Impulsively, Cate reached into the wheelchair and hugged her. “I wanted to come and tell you I located Willow. She feels really bad that you think she may have taken your ring. She mentioned that you sometimes hide it and then can’t recall where.”

“Well, yes, I guess I’ve done that.”

“She said you might have put it under the mattress or in the freezer. I’ll help you look, if you’d like.”

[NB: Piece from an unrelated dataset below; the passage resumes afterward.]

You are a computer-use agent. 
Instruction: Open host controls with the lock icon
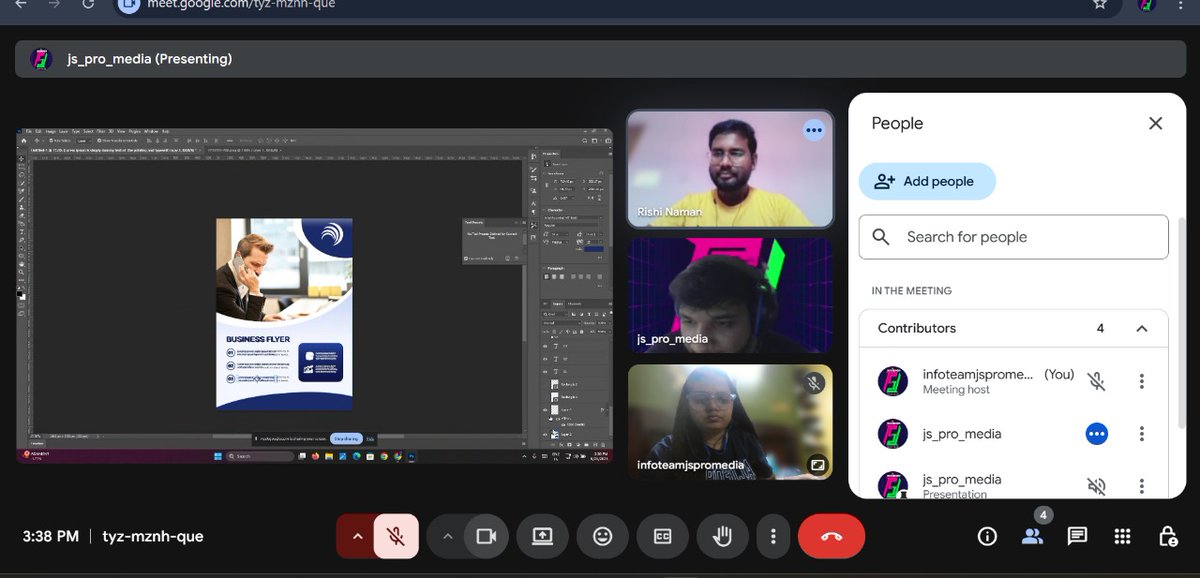pyautogui.click(x=1167, y=536)
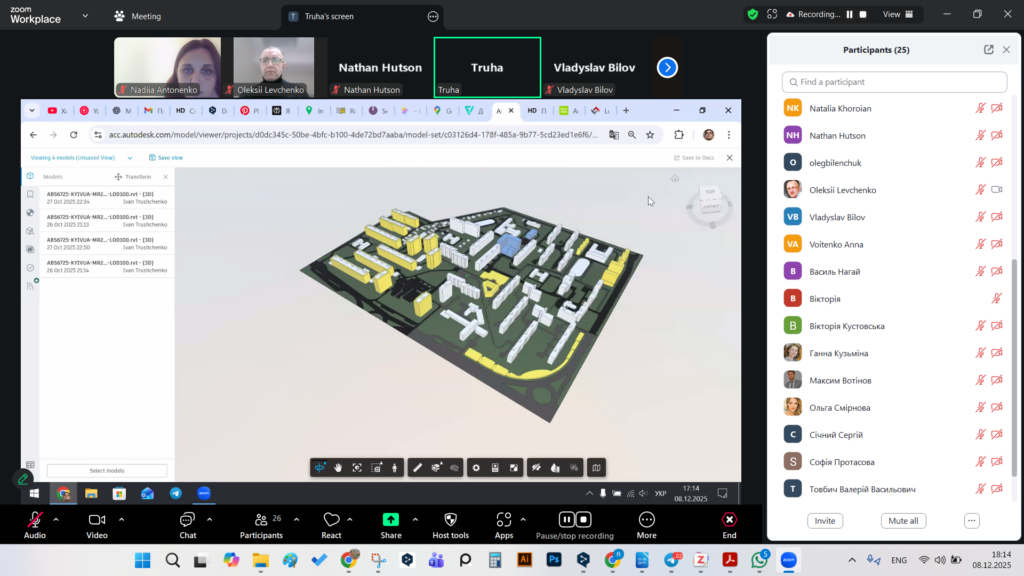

Beverly touched a finger to her cheek. “Oh, my. I did make some Kool-Aid cubes a while back. They’re really good to suck on, you know? And sometimes the neighborhood kids come around for them. Maybe I did put the ring in there.”

Cate inspected a half dozen trays of rainbow-colored cubes from the freezer section of the old refrigerator. No ring. At Beverly’s suggestion, she also defrosted several frozen containers of chili and stew in the microwave, enough so she could poke around in them with a spoon. No ring. But Beverly said they may as well completely thaw one of the containers of chili and some cornbread too, if Cate could stay for lunch. Cate said she could. Before they ate, Beverly took Cate’s hand and offered a blessing.

“Awesome chili,” Cate said when she spooned up a second helping.

“Willow made it. The cornbread too. She always made extra so we could freeze some. But I’m going to run out pretty soon. I do miss that girl.”

“She told me why she picked up and left so suddenly. It had to do with a man.”

“A man. I shoulda known.” Beverly nodded, a frown puckering her forehead. “I hope she didn’t get involved with some guy who’ll do her wrong. There’s a lot of ’em around, you know.” Apropos of nothing, or so it seemed to Cate, she added, “Mitch has a lot of good qualities, as a man. A real handy kind of guy. I think he’s interested in you. You could call him up and tell him about finding Willow to kind of get things going.”

“I haven’t had much luck with relationships.”

“Finding a good man isn’t
luck.
It’s you and God, seeing what’s right for you,” Beverly chided. “Did Mitch tell you about himself?”

“A little.”

“You do like him, don’t you? He’s a great guy. He can do all kinds of things. He’s going to paint the outside of the house in a few weeks. He has to fix Roberta Elly’s fence first.”

“I like him okay. But it seems a little, oh, self-serving to go to church occasionally just to pick up painting and handyman jobs.”

“That’s what he told you?”

“He didn’t exactly tell me that, but you had to trick him into going to church this past Sunday.”

“That’s true,” Beverly conceded. “But . . .”

“But?”

“I don’t know if Mitch would want me to tell you or not.” Beverly buttered a square of cornbread while she thought. “Well, phooey, I’ll tell you if I want. Painting isn’t a job with Mitch. He and a partner have a business doing individualized computer setups for small businesses. The Computer Solutions Dudes. They write some of the . . . what do you call it? . . . software themselves. He says they aren’t running Bill Gates any big competition, but they do okay. That’s his real job.”